### Your assignment
Copy each line from the entries that the word "Collapse" appears in.

Data extracted from a collection
********************
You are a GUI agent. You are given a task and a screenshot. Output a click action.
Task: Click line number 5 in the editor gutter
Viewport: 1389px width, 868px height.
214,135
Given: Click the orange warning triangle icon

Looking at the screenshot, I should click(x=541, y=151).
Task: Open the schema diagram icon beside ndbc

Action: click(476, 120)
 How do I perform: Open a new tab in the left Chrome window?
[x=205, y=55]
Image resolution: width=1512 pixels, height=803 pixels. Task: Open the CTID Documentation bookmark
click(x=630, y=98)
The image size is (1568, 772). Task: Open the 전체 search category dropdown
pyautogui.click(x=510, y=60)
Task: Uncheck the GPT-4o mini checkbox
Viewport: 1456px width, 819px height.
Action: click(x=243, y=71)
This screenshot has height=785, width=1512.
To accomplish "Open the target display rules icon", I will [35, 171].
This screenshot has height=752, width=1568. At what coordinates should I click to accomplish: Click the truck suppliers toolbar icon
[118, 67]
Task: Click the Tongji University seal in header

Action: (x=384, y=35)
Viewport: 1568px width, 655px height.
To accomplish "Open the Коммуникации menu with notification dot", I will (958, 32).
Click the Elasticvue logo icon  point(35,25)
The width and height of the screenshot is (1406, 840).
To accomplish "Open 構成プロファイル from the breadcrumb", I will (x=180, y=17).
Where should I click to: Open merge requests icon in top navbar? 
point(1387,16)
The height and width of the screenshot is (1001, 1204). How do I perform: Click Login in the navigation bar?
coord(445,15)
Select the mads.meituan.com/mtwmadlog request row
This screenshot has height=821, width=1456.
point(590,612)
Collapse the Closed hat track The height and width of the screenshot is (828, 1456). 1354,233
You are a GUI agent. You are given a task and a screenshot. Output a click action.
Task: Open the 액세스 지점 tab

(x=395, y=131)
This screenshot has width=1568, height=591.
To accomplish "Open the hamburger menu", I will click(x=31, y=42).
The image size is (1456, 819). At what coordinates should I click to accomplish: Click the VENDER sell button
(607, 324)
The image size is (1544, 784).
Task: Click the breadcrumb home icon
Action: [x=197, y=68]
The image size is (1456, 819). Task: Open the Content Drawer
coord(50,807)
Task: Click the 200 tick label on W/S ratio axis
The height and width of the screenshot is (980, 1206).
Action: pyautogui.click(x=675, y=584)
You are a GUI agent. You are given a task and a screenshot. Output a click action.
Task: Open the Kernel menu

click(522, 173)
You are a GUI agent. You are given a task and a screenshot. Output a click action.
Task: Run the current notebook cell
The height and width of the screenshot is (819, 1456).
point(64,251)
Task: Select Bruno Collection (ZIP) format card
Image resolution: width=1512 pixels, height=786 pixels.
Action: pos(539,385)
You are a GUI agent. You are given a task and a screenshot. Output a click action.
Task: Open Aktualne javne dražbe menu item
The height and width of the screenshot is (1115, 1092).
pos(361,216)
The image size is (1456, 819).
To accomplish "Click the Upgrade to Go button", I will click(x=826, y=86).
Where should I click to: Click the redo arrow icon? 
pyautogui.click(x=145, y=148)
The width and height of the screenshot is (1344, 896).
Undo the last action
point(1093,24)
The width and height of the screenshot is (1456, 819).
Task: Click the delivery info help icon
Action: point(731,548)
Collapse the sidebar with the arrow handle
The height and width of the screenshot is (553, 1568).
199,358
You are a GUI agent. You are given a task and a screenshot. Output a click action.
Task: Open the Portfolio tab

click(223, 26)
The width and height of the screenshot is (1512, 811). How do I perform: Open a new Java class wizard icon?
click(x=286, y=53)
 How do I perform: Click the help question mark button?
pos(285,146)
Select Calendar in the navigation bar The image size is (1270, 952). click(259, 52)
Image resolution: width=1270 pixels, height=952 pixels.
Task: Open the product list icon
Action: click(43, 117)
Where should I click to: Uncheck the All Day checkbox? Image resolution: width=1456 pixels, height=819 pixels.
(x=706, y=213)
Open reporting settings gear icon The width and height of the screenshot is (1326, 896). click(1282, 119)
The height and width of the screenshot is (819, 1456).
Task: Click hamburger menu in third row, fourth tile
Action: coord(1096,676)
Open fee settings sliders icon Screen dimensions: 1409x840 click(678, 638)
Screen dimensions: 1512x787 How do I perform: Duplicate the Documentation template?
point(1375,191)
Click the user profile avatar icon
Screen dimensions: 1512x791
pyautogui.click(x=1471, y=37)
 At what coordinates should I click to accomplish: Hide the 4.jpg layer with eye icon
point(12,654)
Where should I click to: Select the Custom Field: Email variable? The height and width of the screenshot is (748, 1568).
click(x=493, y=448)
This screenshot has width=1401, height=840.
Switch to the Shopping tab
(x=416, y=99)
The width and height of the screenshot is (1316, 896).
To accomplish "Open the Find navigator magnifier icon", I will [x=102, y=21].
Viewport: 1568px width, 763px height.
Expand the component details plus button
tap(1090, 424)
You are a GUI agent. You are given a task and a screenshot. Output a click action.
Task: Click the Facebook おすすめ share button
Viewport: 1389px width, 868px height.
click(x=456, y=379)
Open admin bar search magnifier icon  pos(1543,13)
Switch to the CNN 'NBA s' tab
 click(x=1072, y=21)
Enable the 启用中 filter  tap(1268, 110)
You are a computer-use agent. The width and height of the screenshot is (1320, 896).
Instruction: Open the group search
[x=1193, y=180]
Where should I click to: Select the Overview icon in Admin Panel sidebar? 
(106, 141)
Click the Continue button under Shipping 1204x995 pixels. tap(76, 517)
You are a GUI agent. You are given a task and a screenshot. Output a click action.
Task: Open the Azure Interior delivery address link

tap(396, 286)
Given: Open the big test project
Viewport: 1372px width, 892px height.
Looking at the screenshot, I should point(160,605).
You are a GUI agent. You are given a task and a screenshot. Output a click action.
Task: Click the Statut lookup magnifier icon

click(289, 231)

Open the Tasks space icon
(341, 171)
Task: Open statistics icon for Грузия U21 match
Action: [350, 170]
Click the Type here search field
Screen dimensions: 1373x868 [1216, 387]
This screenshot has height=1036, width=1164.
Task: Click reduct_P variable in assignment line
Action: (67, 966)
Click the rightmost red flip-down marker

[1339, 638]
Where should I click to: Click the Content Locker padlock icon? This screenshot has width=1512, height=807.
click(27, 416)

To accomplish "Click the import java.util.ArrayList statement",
********************
### Solution for this exercise
Collapse the Closed hat track The height and width of the screenshot is (828, 1456). 1354,233
Collapse the sidebar with the arrow handle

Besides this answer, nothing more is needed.